▶ What you should do
Exactly the lines from the one with "Instruction: Open the Norge group dropdown" through the final line of the entries, and nothing else, should appear in the answer; no pictures go in it.

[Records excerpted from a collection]
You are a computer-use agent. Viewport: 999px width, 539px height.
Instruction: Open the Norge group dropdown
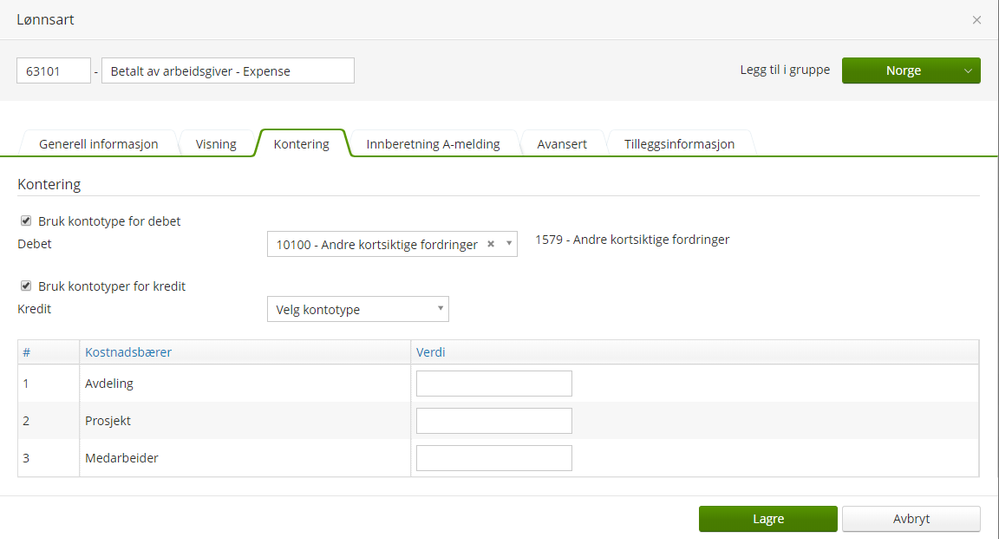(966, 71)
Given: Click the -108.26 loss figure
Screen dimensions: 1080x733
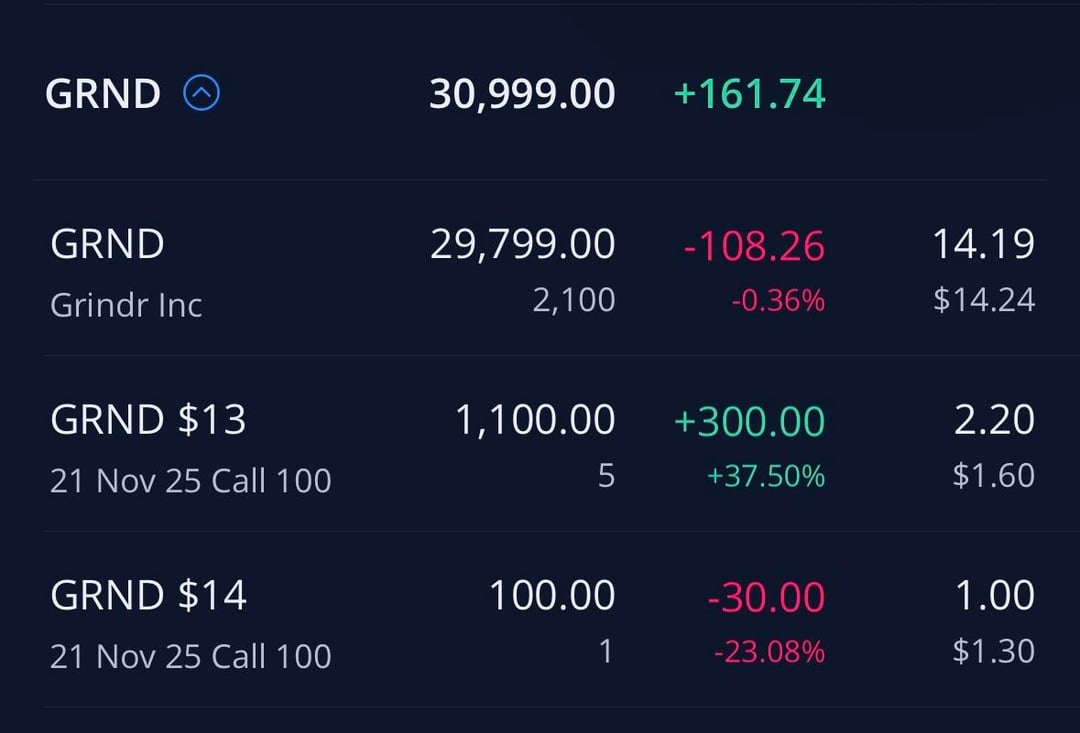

▶ Result of this exercise
Instruction: Open the Norge group dropdown
(966, 71)
Given: Click the -108.26 loss figure
Screen dimensions: 1080x733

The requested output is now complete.